Doubly-Unlinked Regression for Dependent Data

TL;DR

This paper introduces a novel framework for regression problems where both covariate-response pairing and response domain alignment are unknown, providing theoretical analysis and a scalable Bayesian inference method called REPAIR.

Contribution

It systematically studies doubly-unlinked regression with dependent data, unifies existing models, and develops a new variational Bayes approach for efficient inference.

Findings

Consistent estimation is possible under weaker conditions than permutation recovery.

REPAIR effectively captures localized scrambling with reduced computational complexity.

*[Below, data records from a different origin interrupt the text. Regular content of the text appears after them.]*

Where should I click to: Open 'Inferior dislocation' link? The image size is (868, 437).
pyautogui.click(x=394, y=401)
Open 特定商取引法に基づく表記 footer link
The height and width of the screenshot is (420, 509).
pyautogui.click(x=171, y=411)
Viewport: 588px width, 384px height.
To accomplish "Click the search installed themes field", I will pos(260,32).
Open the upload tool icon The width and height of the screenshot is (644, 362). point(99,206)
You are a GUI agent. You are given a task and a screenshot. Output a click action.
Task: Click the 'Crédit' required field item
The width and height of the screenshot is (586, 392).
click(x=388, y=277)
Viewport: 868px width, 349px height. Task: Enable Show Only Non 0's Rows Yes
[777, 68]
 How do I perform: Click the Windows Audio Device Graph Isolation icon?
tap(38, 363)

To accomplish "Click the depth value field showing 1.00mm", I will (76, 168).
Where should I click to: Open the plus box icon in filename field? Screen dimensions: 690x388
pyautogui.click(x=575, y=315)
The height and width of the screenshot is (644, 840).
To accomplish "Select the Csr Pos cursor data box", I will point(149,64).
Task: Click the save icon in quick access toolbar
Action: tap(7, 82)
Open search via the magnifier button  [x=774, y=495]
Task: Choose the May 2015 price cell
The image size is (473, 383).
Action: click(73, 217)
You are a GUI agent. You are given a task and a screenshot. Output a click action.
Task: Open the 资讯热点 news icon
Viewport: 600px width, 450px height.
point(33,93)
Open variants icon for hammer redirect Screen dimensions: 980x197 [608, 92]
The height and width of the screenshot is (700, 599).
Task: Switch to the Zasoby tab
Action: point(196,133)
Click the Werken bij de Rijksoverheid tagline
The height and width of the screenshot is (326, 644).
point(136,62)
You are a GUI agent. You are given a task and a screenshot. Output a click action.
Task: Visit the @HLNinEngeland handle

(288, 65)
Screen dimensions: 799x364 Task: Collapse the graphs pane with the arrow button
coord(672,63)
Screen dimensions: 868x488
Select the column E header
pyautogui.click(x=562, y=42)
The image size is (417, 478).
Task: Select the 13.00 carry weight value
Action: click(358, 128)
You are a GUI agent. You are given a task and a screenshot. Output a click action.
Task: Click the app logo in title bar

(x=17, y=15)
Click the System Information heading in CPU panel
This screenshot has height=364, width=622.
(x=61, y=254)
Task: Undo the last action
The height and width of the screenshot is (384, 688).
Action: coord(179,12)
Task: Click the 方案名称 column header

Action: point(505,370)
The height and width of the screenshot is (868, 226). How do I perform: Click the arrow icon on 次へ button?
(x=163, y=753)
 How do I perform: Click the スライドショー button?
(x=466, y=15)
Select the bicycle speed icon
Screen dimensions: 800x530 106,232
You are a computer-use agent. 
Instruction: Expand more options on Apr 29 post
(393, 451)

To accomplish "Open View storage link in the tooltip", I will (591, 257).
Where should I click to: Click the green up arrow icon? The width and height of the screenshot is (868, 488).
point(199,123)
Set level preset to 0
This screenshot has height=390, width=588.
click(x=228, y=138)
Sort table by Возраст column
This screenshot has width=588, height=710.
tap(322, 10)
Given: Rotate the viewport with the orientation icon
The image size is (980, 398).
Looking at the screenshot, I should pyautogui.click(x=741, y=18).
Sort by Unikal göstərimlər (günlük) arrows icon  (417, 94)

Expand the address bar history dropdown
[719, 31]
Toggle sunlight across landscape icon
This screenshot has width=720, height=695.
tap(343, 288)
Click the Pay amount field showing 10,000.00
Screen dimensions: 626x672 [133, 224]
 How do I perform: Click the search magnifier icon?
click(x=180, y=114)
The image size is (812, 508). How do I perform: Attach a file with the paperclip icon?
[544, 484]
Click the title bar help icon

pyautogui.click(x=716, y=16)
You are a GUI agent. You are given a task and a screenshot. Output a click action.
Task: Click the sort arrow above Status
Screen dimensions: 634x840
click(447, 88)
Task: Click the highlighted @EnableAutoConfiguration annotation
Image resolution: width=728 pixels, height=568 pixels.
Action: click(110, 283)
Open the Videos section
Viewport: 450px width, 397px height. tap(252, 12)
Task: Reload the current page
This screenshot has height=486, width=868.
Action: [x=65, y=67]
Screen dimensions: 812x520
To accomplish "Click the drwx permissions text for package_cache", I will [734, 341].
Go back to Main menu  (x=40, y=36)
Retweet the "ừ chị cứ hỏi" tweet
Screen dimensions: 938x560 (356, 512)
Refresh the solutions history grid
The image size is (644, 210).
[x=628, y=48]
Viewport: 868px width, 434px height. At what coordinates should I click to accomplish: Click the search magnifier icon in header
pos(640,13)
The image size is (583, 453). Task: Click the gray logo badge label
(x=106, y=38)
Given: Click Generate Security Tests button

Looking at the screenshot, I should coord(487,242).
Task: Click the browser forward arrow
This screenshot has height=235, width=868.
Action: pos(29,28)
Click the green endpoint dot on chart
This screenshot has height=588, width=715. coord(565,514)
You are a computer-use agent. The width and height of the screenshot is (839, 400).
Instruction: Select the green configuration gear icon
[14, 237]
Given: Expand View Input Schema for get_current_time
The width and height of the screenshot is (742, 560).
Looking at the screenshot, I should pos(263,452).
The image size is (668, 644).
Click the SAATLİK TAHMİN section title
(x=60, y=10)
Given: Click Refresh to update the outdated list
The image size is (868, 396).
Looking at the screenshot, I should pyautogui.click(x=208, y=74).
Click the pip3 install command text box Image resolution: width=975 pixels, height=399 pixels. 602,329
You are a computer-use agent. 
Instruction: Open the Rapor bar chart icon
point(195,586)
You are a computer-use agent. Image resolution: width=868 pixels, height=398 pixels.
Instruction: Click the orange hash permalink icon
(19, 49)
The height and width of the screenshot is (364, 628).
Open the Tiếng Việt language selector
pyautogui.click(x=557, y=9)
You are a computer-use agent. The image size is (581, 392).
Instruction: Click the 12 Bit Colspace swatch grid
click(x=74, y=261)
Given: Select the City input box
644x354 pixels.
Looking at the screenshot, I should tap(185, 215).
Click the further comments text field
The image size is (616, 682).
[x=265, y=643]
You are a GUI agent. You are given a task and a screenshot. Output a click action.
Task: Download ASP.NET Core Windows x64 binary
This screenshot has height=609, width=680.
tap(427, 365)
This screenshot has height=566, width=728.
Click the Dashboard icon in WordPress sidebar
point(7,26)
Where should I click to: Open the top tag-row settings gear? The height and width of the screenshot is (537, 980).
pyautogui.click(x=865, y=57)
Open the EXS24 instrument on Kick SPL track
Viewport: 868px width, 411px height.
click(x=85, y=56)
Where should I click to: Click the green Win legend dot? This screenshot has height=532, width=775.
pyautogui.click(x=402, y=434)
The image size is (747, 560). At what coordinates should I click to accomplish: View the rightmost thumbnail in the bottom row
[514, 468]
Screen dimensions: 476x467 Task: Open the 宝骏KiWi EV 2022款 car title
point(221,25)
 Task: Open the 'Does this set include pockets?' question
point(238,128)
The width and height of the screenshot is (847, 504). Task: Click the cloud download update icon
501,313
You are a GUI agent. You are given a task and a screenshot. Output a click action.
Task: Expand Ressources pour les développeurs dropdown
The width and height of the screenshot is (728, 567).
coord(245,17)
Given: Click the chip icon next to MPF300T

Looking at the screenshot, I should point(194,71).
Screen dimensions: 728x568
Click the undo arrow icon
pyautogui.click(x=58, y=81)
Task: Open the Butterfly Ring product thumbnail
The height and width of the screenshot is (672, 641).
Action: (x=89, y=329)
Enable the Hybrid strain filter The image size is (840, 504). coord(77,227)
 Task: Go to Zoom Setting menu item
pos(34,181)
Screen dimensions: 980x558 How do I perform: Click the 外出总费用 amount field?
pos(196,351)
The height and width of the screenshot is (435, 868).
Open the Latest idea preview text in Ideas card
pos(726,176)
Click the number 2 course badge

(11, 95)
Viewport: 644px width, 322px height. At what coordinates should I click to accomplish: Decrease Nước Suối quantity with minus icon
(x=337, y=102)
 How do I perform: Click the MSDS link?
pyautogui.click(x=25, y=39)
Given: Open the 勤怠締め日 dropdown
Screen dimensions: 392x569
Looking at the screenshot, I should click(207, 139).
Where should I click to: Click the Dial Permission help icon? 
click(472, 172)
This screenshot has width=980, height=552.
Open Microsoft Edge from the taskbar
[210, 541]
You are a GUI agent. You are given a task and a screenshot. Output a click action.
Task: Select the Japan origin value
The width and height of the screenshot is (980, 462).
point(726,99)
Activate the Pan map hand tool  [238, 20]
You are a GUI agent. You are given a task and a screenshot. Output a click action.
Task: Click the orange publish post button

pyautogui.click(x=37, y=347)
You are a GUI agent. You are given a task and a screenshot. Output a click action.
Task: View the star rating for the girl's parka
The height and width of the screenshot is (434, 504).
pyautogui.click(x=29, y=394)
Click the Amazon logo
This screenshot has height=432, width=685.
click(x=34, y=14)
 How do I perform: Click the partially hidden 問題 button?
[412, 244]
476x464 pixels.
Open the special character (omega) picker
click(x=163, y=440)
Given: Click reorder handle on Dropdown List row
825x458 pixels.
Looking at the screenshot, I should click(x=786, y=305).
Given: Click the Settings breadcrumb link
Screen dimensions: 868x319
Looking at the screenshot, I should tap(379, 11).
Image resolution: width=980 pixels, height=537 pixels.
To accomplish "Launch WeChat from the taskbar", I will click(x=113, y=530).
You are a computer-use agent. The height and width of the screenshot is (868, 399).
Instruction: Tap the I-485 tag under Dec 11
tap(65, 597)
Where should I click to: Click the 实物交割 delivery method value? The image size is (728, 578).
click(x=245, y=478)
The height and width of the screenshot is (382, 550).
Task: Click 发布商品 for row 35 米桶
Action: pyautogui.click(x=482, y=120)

Simulations and real data demonstrate the method's empirical effectiveness.

Abstract

Shuffled regression concerns settings in which covariates and responses are observed without their correct pairing. In dependent-data problems, a second form of missing correspondence can arise when responses are also detached from the latent temporal, spatial, or geometric domain that induces their dependence structure. We study regression under this joint loss of correspondence and, to our knowledge, provide the first systematic treatment of this setting. Specifically, we consider a doubly-unlinked regression model in which both the covariate-response link and the response-domain link are unknown, represented by two latent permutation matrices, while dependence is induced by an unobserved stochastic process. This framework unifies shuffled regression and latent-domain permutation models within a common dependent-data setting. We characterize signal-to-noise regimes governing recovery of the regression parameter and the latent permutations, and show that consistent estimation of the regression coefficient can be achieved under strictly weaker conditions than exact permutation recovery. To address the combinatorial difficulty of inference, we develop REPAIR, a variational Bayes method based on a block-structured permutation model that captures localized scrambling while substantially reducing computational complexity. Simulations and an applied example illustrate the empirical behavior of REPAIR and support the theoretical results.